Introduction: Bacteria within the family Enterobacteriaceae are important pathogens in nosocomial and community settings. Over the past two decades, antimicrobial resistance among Enterobacteriaceae dramatically escalated worldwide. The authors review the mechanisms of antimicrobial resistance among Enterobacteriaceae, epidemiology and global spread of resistance elements and discuss therapeutic options.
Areas covered: An exhaustive search for literature relating to Enterobacteriaceae was performed using PubMed, using the following key words: Enterobacteriaceae; Klebsiella pneumoniae; Escherichia coli; antimicrobial resistance; plasmids; global epidemiology; carbapenemases (CPEs); extended spectrum β-lactamases (ESBLs) and multidrug resistance (MDR).

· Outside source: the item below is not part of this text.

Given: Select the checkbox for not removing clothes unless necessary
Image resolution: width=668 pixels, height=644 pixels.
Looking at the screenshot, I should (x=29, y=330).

Expert opinion: Enterobacteriaceae are inhabitants of intestinal flora and spread easily among humans (via hand carriage, contaminated food or water or environmental sources). Antimicrobial resistance may develop via plasmids, transposons or other mobile resistance elements. Mutations conferring resistance typically increase over time; the rate of increase is amplified by selection pressure from antibiotic use. Factors that enhance spread of antimicrobial resistance include: crowding; lack of hygiene; overuse and over-the-counter use of antibiotics; tourism; refugees and international travel. Clonal spread of resistant organisms among hospitals, geographic regions and continents has globally fueled the explosive rise in resistance. The emergence and widespread dissemination of MDR clones containing novel resistance elements (particularly ESBLs and CPEs) has greatly limited therapeutic options. In some cases, infections due to MDR Enterobacteriaceae are untreatable with existing antimicrobial agents. The authors discuss current and future therapeutic options for difficult-to-treat infections due to these organisms.